* INSTRUCTIONS TO FOLLOW
Decide whether each statement agrees with the Humanz review: (a) the standard release has 20 tracks, six of them interludes; (b) the reviewer names "Momentz" as the album's strongest song; (c) before Humanz, Gorillaz had gone about ten years without a release. Answer yes or no for each, quoting the words of the review that settle it.

Review: Gorillaz – Humanz

It’s been quite a while since we last heard from Gorillaz, the musical project of Blur frontman Damon Albarn and comic book artist Jamie Hewlett. The group was last heard from nearly 7 years ago with the release of their third and fourth albums, Plastic Beach and The Fall, having disbanded for a while due to a falling out between the two masterminds. In the intervening time, Albarn’s kept busy with solo material and Blur, and the fictional Gorillaz band had apparently gotten into their fair share of shenanigans (including drummer Russel evidently becoming a titan-sized person at one point). When the news came that Gorillaz had reformed to record new material, expectations were understandably high, as their albums represented some of the most well-written and eclectic music of the 2000’s. The group has been building quite a bit of hype behind their newest release Humanz, with plenty of animated material for the fictional band, as well as 6 total songs released ahead of time and the release of an app to engage in all kinds of alternate reality game shenanigans, including a global pre-release listening party. With the album now out for all to hear, was the 7 year wait really worth all the hype?

It’s kind of hard to know where to start with this album given how wide-ranging the music of Gorillaz can be, primarily due to the number of collaborators and how much they can influence the sounds of the album as a whole. The standard release is 20 tracks: 14 songs and 6 interludes, and with the exception of only one song, the entire album is mostly collaborator-driven. Despite this, there is still an attempt at a consistent framework throughout the album, chiefly about how we all relate to our fellow people in society, with some emphasis placed on the context of the social and political climate of the past couple of years.

The album opens with “Ascension,” a quirky banger of a rap track courtesy of Vince Staples that reflects one aspect of the aforementioned theme: trying to party and live it up in the moment before the harsh cruelties of reality come raining down on your parade. It’s a fun song, and Vince gets in some pretty clever lines reflecting his typical disdain for authority. A similar motif is found in “Momentz,” the album’s obligatory De La Soul collaboration, although it is less political and more playful, focusing on having fun with your closest friends. It’s an appreciable sentiment, but the beat is kind of obnoxious and not one of the stronger tunes on the album, overall. On the other side of the coin, the most political song on the album is “Let Me Out,” which is also easily its strongest song. The song features guest vocals from gospel singer Mavis Staples and rapper Pusha T, and the song focuses on Pusha’s anxieties and fears in the climate of Trump’s presidency, begging for some kind of solace from Mavis that he won’t die a tragic early death from racially-motivated violence. The music and vocals are dramatic and haunting, and Pusha T’s verses convey a legitimate sense of fear and anxiety, creating what is easily the biggest emotional gut-punch of the record.

* DATASET EXCERPT
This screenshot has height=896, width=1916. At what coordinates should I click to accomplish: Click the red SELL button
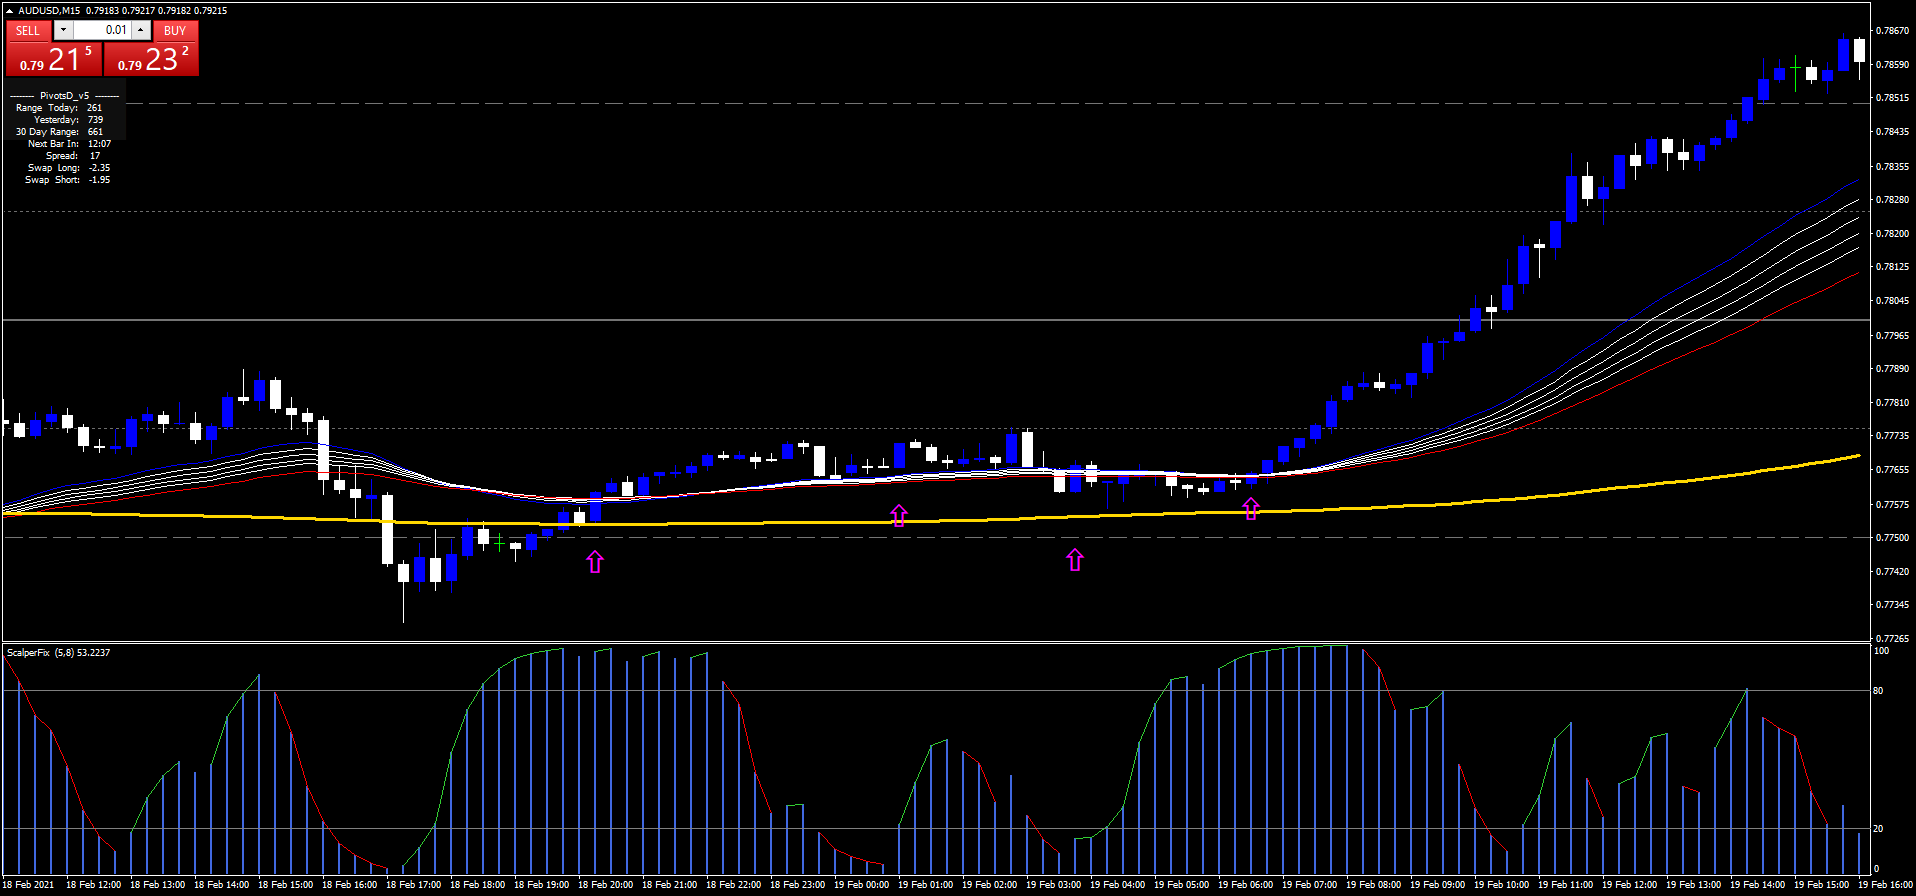click(28, 31)
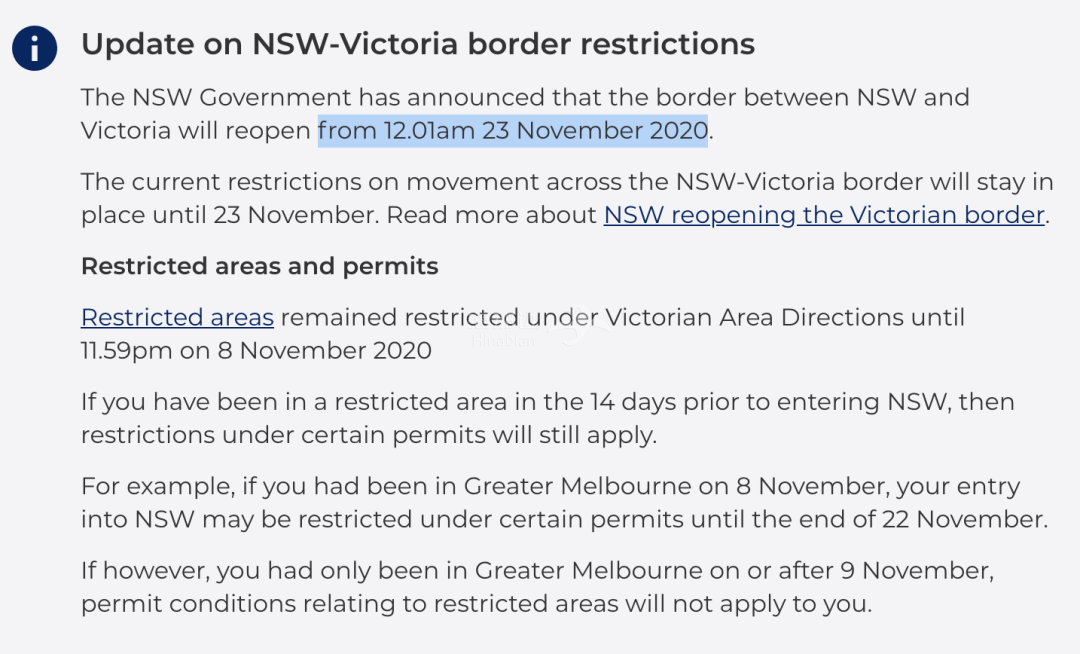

* CORRECT OUTPUT
(a) Yes: "The standard release is 20 tracks: 14 songs and 6 interludes"
(b) No: "not one of the stronger tunes on the album, overall"
(c) No: "The group was last heard from nearly 7 years ago"